The First Amendment question in Judge Kessler’s opinion in support of her Order directing the videotapes of Abu Wa'el Dhiab's forced feedings to be unsealed (see Jane’s summary) is whether the public’s presumptive right of access is outweighed by the government’s well-specified “compelling interest” in keeping the classified tapes sealed. The Government claims there are five reasons why the release would present a substantial probability of harm to a compelling government interest:
(1) the videos could aid the development of countermeasures to FCEs; (2) depictions of camp infrastructure in the videos could allow detainees or others to disrupt the camp; (3) detainees might respond to release of the videos by deliberately trying to behave in such a way that necessitates greater use of the FCEs; (4) the videos could "inflame Muslim sensitivities overseas" or be used as propaganda; (5) release of the videotapes could subject Mr. Dhiab to "public curiosity" and "could affect the practice of other states in this regard, which would in turn dilute protections afforded U.S. service personnel in ongoing overseas contingency operations and future conflicts.
Judge Kessler gives these contentions the back of her hand. She argues, mostly persuasively, that the non-disclosure justifications are vague and speculative and are belied by public information about the forced feedings already released by the government. The context where Kessler is least persuasive, and the context where the government likely cares most, is the use of the videos as a propaganda tool. Kessler’s main response is that a “Heckler’s veto” cannot justify non-disclosure. But terrorists, of course, are not mere hecklers. It might well be (as she says) that “[t]errorists do not need pretexts for their barbarism,” but it strikes me as plausible that the release of these videos will exacerbate their barbarism and their recruitment for barbarous acts against the United States. (That said, this is a tricky argument for the government to make, since it approaches an admission that the videotapes are in some sense horrific.)
Kessler’s disclosure Order is remarkable because, as she notes, in no prior “case involving Guantanamo Bay detainees has any court ordered disclosure of classified information over the Government's opposition.” Why the notable lack of deference to the government’s claims of compelling interest about classified information in wartime?
Part of the answer, no doubt, is war-weariness and war-skepticism. It is unlikely that Kessler would have ignored the propaganda concern and ordered the release of classified information in, say, 2002, or even 2006.
But perhaps a larger component of the answer is weariness is about exaggerated government claims concerning the harms of disclosing classified and other sensitive information. The government’s propaganda concern may be valid. But it is interspersed with rationales that seem (to me) unpersuasive and maybe pretextual. And these dominant unpersuasive rationales come against the background of years of exaggerated claims about the harms of disclosure, many of which were followed by disclosure and no obvious harm. I am thinking in particular of the disclosures about Anwar al-Awlaki and targeted killing, which we were once told would have a devastating negative impact on national security, but which occurred without any noticeable impact beyond useful public debate about legal standards. (There may of course be an impact we cannot see, but it is very hard to understand how the release of legal rationales in this context harms national security.) The al-Awlaki/targeted killing episode is one where judges started pushing back against exaggerated needs for secrecy (notably, in Judge Garland’s opinion in the FOIA litigation). I see Judge Kessler’s opinion in this vein.

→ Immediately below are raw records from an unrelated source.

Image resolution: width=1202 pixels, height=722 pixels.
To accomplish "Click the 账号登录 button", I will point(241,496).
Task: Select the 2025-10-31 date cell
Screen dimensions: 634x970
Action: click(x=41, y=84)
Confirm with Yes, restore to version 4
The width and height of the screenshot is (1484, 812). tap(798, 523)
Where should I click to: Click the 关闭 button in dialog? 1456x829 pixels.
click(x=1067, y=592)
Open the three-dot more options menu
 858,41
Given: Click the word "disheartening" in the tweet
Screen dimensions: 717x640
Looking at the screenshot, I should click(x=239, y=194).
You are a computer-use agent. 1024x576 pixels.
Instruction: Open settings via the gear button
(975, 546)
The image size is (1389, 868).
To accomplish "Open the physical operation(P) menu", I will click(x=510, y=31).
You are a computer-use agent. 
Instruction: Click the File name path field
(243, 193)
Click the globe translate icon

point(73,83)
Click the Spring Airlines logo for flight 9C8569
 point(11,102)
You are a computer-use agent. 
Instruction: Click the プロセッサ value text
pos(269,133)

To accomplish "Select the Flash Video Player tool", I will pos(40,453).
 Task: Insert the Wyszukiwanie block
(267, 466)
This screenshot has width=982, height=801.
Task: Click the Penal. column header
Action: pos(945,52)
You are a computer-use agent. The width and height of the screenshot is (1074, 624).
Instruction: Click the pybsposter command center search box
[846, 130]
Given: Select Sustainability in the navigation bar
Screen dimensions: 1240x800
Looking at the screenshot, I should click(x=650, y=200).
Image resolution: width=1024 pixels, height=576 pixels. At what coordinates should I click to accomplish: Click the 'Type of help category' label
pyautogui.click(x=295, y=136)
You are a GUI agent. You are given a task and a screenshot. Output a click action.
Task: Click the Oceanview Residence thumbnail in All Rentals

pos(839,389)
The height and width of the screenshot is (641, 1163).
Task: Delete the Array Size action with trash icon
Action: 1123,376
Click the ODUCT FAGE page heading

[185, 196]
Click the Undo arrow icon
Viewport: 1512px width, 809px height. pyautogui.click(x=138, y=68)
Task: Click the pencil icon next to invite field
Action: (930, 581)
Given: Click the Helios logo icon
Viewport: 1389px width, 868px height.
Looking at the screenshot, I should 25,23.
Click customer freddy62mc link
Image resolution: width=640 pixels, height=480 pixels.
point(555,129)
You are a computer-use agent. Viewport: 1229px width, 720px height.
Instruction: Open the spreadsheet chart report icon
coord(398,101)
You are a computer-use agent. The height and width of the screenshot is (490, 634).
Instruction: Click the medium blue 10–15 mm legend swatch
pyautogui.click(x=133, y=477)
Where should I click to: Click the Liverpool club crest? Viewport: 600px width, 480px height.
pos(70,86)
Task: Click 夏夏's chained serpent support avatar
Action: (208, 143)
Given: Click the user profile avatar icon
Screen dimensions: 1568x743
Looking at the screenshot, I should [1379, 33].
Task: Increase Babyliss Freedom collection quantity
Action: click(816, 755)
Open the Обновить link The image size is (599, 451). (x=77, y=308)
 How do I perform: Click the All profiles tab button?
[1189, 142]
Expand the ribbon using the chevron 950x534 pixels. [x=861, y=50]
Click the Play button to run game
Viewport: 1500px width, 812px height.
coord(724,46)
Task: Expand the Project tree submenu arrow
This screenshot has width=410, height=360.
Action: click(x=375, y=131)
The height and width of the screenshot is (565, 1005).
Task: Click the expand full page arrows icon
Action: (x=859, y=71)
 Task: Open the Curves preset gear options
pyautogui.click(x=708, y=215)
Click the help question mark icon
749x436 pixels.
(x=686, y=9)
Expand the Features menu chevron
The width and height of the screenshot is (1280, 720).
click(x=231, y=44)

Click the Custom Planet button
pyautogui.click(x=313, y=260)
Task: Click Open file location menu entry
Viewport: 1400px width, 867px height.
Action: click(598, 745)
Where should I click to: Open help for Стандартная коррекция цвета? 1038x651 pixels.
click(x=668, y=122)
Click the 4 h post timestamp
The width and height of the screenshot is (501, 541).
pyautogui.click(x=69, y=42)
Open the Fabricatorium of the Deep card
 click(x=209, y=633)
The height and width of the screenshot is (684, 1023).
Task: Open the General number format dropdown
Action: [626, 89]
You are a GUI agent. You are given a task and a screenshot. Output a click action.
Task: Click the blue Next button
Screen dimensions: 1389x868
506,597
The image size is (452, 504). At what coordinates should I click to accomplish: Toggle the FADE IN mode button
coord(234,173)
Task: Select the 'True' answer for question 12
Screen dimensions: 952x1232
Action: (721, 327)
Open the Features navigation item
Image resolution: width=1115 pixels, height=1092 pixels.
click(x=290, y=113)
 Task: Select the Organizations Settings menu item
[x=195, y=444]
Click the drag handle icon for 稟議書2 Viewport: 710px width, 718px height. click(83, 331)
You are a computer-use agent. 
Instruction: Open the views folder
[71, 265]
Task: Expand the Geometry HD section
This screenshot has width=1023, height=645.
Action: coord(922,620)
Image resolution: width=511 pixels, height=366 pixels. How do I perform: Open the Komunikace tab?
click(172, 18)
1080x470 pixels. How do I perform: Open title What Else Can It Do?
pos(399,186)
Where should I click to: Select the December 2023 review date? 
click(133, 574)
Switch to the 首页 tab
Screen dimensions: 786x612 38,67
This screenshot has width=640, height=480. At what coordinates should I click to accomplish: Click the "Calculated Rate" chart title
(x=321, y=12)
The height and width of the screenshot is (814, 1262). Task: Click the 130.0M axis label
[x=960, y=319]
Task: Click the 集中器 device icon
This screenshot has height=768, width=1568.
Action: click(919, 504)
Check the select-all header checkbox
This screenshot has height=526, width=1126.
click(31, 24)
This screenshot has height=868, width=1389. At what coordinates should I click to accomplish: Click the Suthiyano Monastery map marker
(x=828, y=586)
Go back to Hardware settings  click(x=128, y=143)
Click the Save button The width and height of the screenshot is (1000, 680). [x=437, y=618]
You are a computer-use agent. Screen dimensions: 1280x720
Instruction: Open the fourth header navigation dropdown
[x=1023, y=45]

I do not know well the process that leads the USG to decide whether and how to deploy the tools of classified information and national security harm against disclosure. The intelligence community reflexively dislikes disclosure, and it tends to throw everything into its declarations about the need for secrecy, including a lot of untenable stuff. The Justice Department is a filter of sorts, but often DOJ (and others in other agencies) cannot (or don’t want to) fight back against official IC representations. Whatever the process, the perception that the government is crying wolf – always a concern for judges who do not like being told that they are barred from some element of adjudication – appears to be growing and deepening. As the intelligence community rethinks its posture about the costs and benefits of public disclosure in the post-Snowden era, it might also rethink its strategy and processes for fighting disclosure on national security grounds, in order to ensure that the courts do not ignore USG concerns in a case in which the wolf is actually attacking the sheep.